During the 2007 general elections, when she was popularly considered as a potential running mate to President Ernest Bai Koroma, Madam Diana Konomanyi put forward a brother and Kono indigene. For Madam Konomanyi, although she'd made strides in attaining equality for women in Sierra Leone, the time was not then right for her to be on the ticket, and putting the interest of her party, the APC, and the nation above her own, she actively enabled a team that would come to win the elections and guarantee immense development under President Ernest Bai Koroma and the APC in the following decade.

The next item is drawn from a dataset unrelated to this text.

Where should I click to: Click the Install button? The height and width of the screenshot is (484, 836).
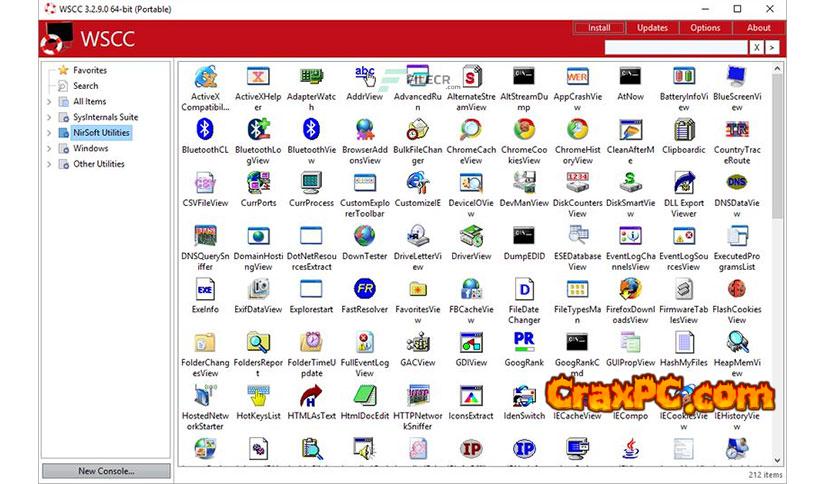[x=599, y=28]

Madam Konomanyi is a popular grassroots politician. With the mentorship and support of the 2007 Presidential Standard Bearer of the APC, Ernest Bai Koroma, Madam Konomanyi has achieved several gender firsts in Sierra Leone politics:

- 2005 The first Female Regional Chairperson of the APC
- 2011 The First Female District Council Chairperson
- 2012 The First Female Minister of Local Government and Rural Development. A ministry previously thought to have been the exclusive domain of men and at which she's widely credited to have been the most efficient occupier to date.
- 2015 The First Female Minister of Lands, Country Planning and the Environment

==Personal life==
Diana is the first child of her father Fatoma Decius Konomanyi, with several siblings whom she helped raised as the eldest child of her father. She is a mother to one beautiful daughter, Zaianab Daine Ghandour and two beautiful grandchildren. Apart from these, she is a mother to several others, and aunty, a cousin and social counsellor.

On August 18, 2013 Diana Finda Konomanyi celebrated her wedding to Alie Kabbah, an ethnic Mandingo, and a Sierra Leonean human right activist based in the United States, in a traditional and Islamic wedding ceremony in Koidu town attended my many senior Sierra Leonean government officials. In her quest for further education, Diana completed a Master's Degree in International Affairs (MIA) from King's College London and also attended the London College of Fashion in Tottenham London.